DIRECTIONS - Duplicate the records from the line with "Task: Expand Overview: DataWarehouse" up to and including the line with "The height and", leaving out the pictures.

>> Start SOURCE MATERIAL

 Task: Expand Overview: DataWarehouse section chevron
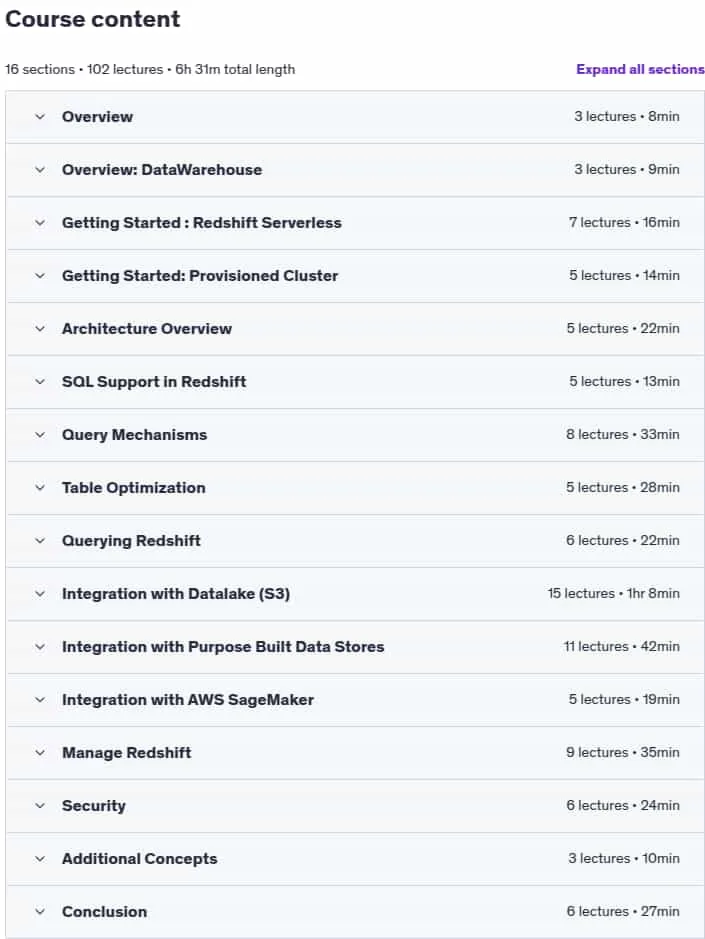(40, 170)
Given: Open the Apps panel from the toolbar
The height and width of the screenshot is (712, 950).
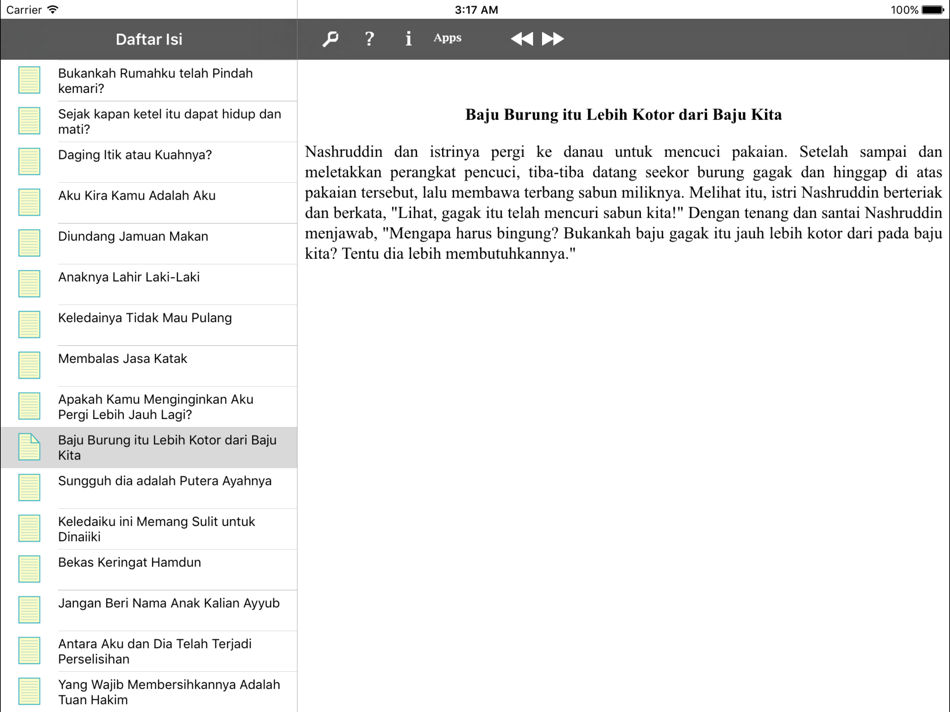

>> End SOURCE MATERIAL
>> Start SOURCE MATERIAL

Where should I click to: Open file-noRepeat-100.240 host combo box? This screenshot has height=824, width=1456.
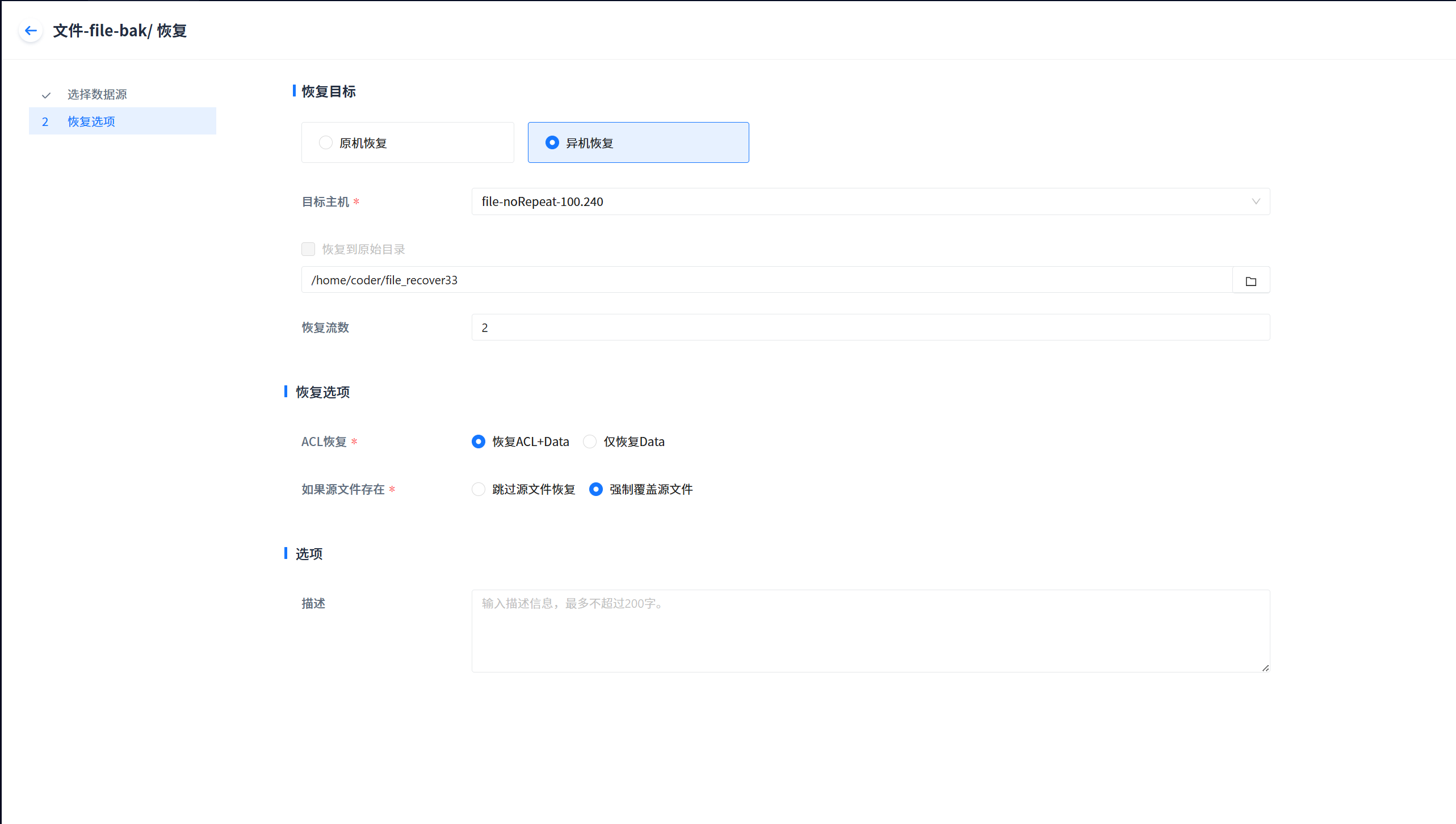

>> End SOURCE MATERIAL

RESULT -
 Task: Expand Overview: DataWarehouse section chevron
(40, 170)
Given: Open the Apps panel from the toolbar
The height and width of the screenshot is (712, 950).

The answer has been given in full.